III.3. Ville maudite

Tabūk désertique paraît comme inhabitée. Ses fenêtres sont fermées, ses quartiers sont vides et ses rues sont brûlées par le soleil. Les immigrés ne sont qued’étranges étrangers, pour reprendre le vers de Jacques Prévert, (PREVERT. 2000). La ville recèle de l’inconnu, de l’exotisme et du dépaysement. Le jeune Égyptien est hanté par l’envie de découvrir la ville, ses secrets, son mélange de populations et la séduction des étendues désertiques sauvages. La ville est maudite, le prophète l’aurait damnée ainsi que l’une de ses tribus :

Qu’ils périssent et que ne demeurent jusqu’au Jugement dernier pas plus de vingt personnes, hommes, femmes et enfants. (IBRĀHĪM. ‘A. 1991. p. 77-78.)

Cette malédiction explique à elle seule les souffrances et les malheurs des personnages étrangers dans la ville :

Nous marchions silencieusement, mais je me souviens de Mundir, qui m’avait dit que la ville était maudite, le jour où nous étions pris dans le vent du sable. (IBRĀHĪM. ‘A. 1991. p. 76 et 78)

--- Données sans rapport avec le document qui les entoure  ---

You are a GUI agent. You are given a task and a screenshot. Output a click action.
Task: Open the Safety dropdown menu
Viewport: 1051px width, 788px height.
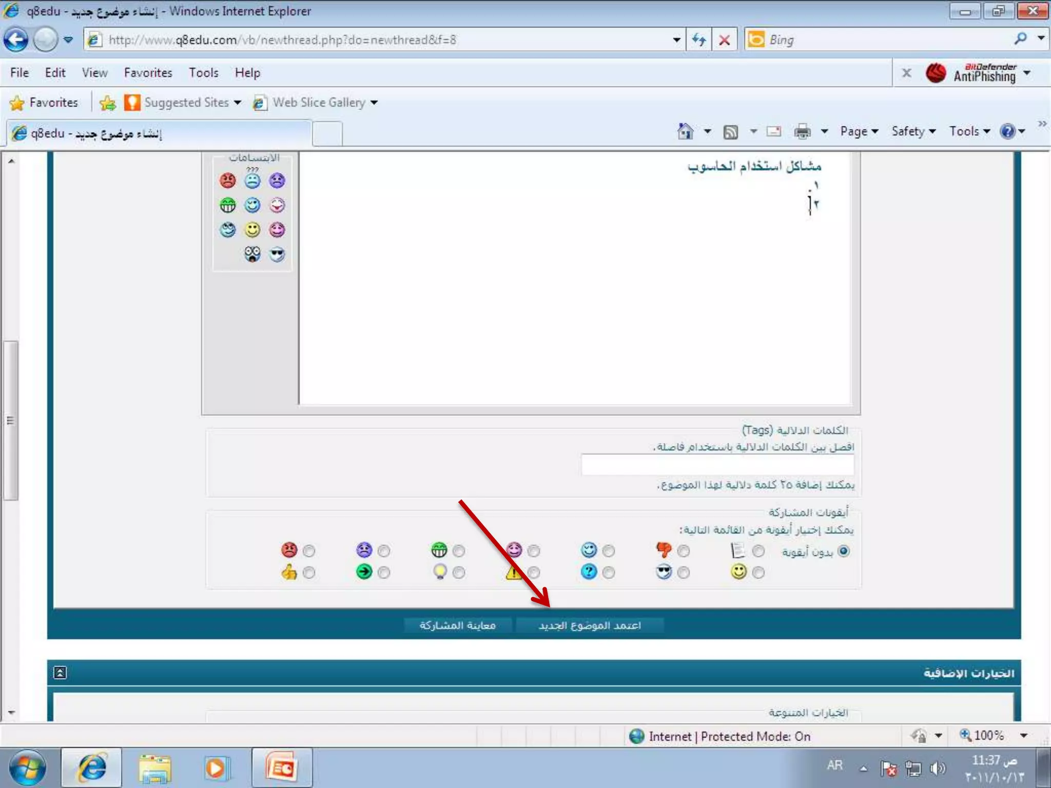click(x=913, y=131)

Les personnages n’ont pas le même statut social dans le récit, cependant ils partagent le même sort : ils sont chassés, s’évadent ou meurent. Ils quittent la ville, l’un après l’autre, abandonnant un rêve inachevé ou une vie brisée dans ce désert aride et violent. Nabīl est battu à mort par les policiers, après avoir volé le coffre-fort de la société ; le docteur Ġarīb est mis sous surveillance rapprochée, depuis qu’il a fait avorter une femme ; Philip est mort à la suite de sa circoncision ; Aron est renvoyé chez lui, à cause de son trafic d’alcool ; Larry quitte subitement la ville et emmène les milliers de dollars gagnés par une arnaque en assurance ; Aršad, enfin, ne peut plus revenir dans la ville, car il lui est interdit de quitter le Pakistan suite à ses engagements politiques. Tabūk qui a inspiré l’œuvre devient une métaphore de l’espace. Elle n’est plus uniquement un lieu d’immigration, mais devient une source d’inspiration et d’écriture. Par ses mélanges d’ethnies et de nationalités, elle prend des allures cosmopolites. Nonobstant la privation, l’absence des libertés et le rigorisme religieux, elle est comparée à une ville monde.

Conclusion

ʼAbd al-Mağīd nous propose une histoire aux dimensions sociales dramatiques, et à travers un espace aux airs médiévaux, il expose la malédiction du pétrole dans certains pays arabes. Ici, le choix de Tabūk et de l’Arabie n’est que symbolique, elle est l’exemple le plus frappant de toute la région où archaïsme ancré et modernité importée se côtoient. Les centaines de ressortissants étrangers qui travaillent dans les pays du Golfe, qualifiés malhonnêtement de travailleurs invités, subissent toutes les humiliations de la part du Saoudien, le bédouin subitement devenu Seigneur grâce à l’argent de l’or noir. Le roman atteste aussi l’expérience autobiographique et personnelle de l’auteur et retrace un cheminement nouveau dans l’histoire de l’immigration arabe. L’exil interne au cœur de l’Arabie malheureuse se mute désormais en souffrance humaine, dévoilant ainsi un sombre visage inquiétant de l’Orient arabique et de ses tentations mortifères, déjà traités dans quelques romans arabes.